[GIVEN ENTRIES]

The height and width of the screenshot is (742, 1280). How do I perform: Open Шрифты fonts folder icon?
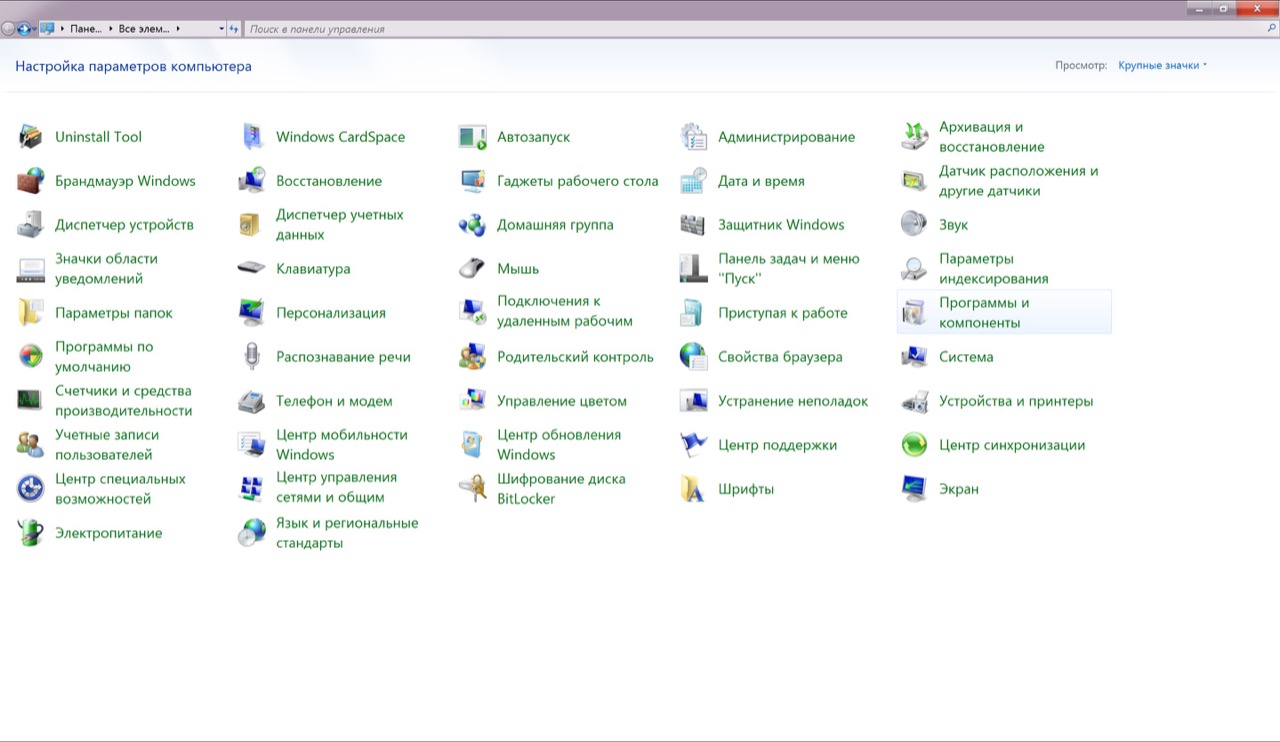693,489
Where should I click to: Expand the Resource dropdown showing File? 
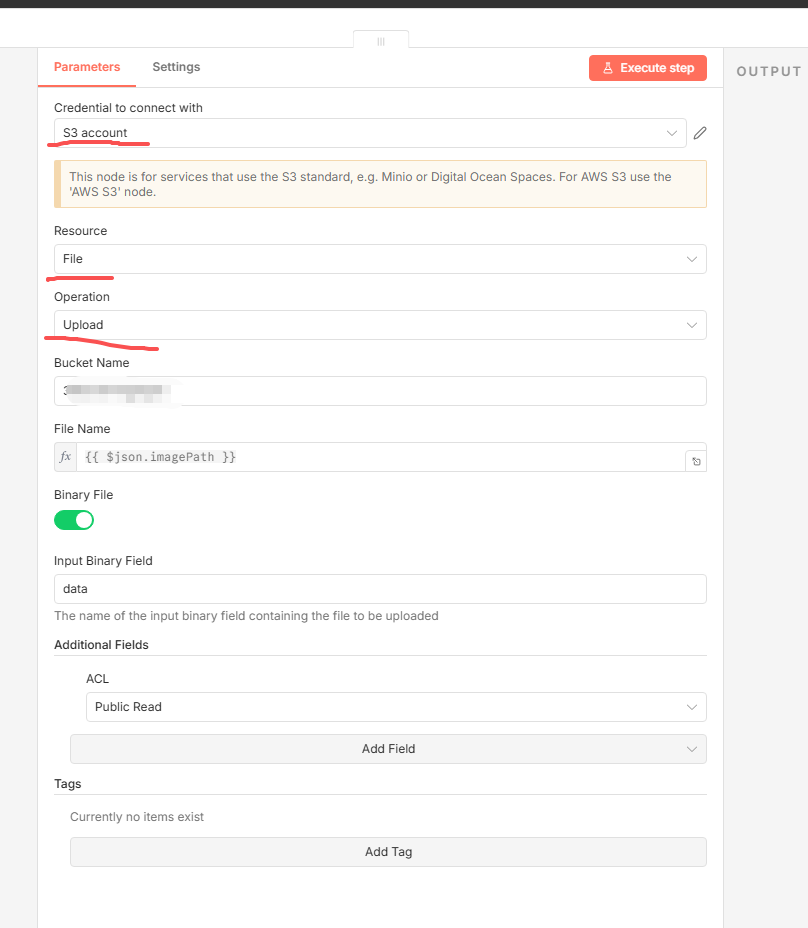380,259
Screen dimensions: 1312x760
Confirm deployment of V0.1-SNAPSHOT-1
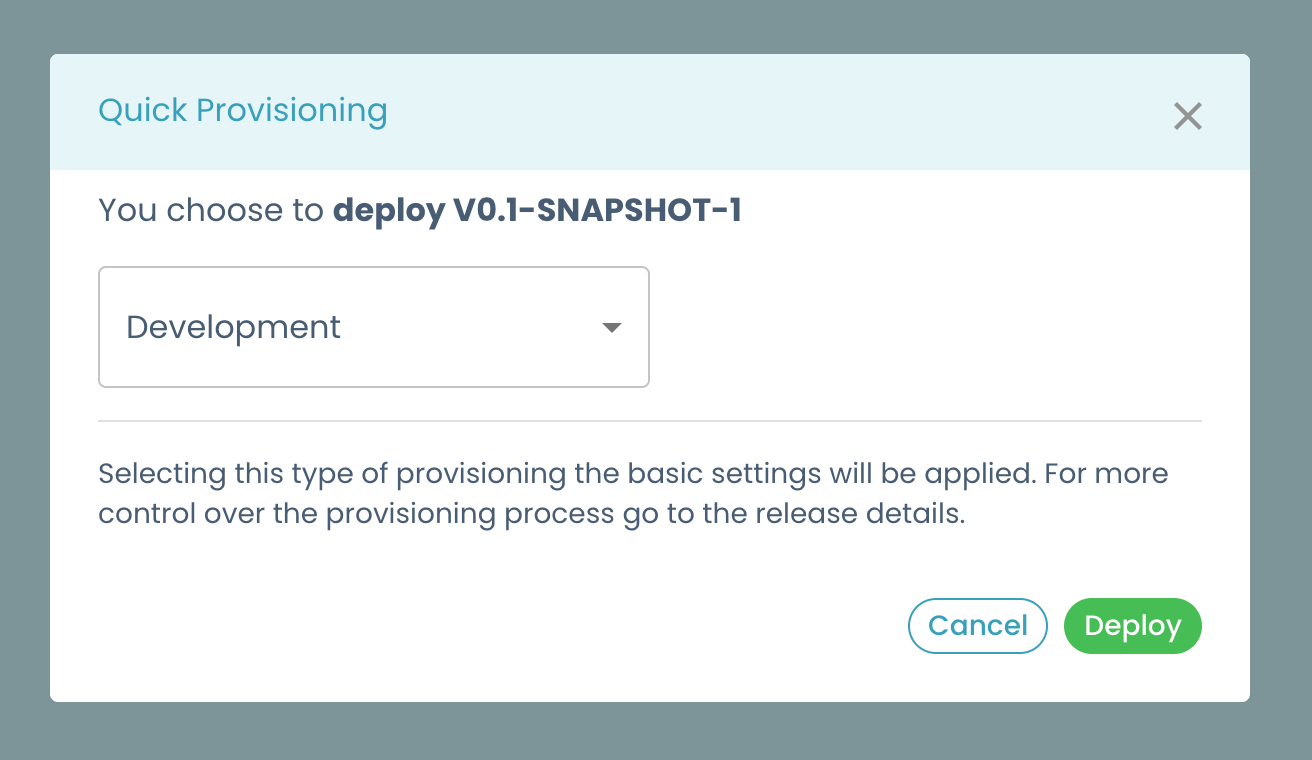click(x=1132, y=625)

[/GIVEN ENTRIES]
[GIVEN ENTRIES]

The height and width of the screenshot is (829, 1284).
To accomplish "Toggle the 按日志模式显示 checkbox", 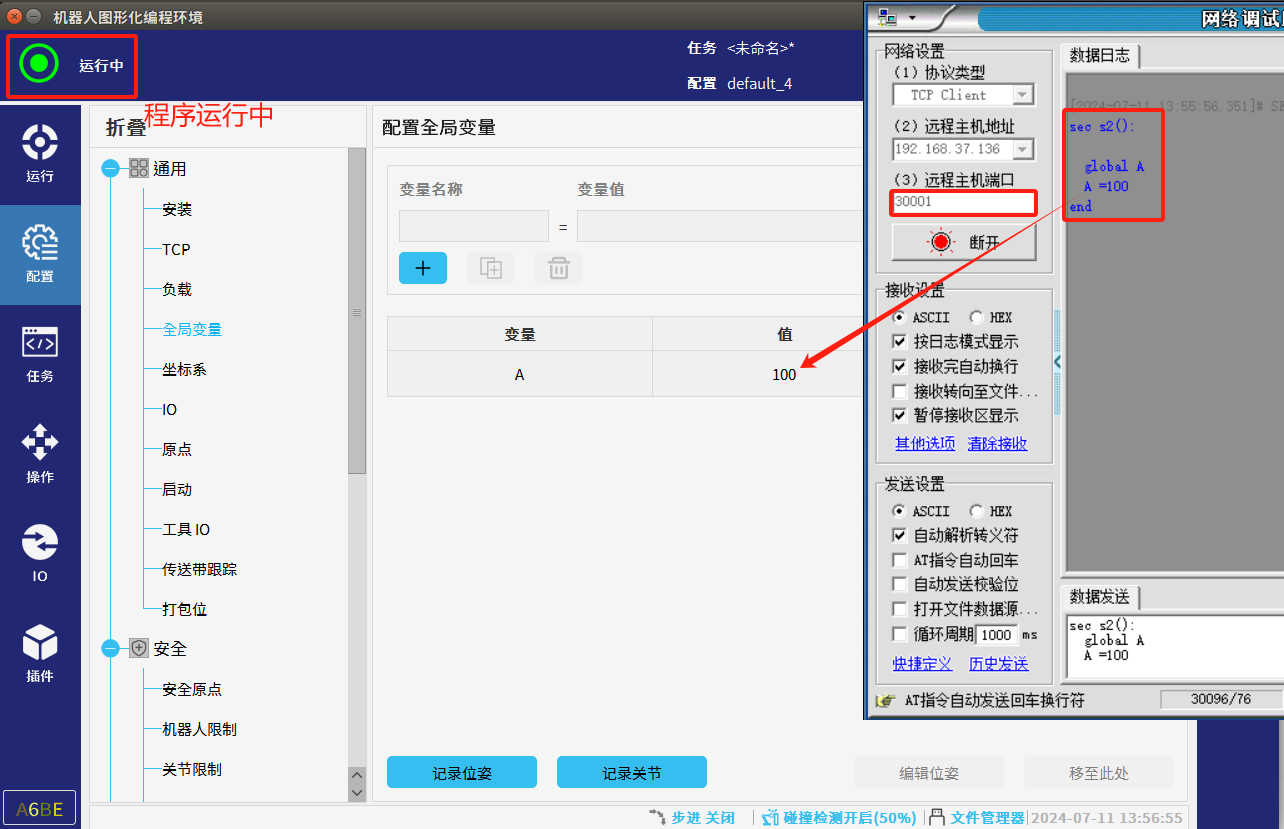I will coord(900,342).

[/GIVEN ENTRIES]

WHAT THIS TASK INVOLVES - Leaving pictures out, output the lines of the data above from the one with "The height and width of the screenshot is (742, 1280)." through the one with "Screen dimensions: 1312x760", word for word.

EXPECTED ANSWER -
The height and width of the screenshot is (742, 1280). How do I perform: Open Шрифты fonts folder icon?
693,489
Where should I click to: Expand the Resource dropdown showing File? 
380,259
Screen dimensions: 1312x760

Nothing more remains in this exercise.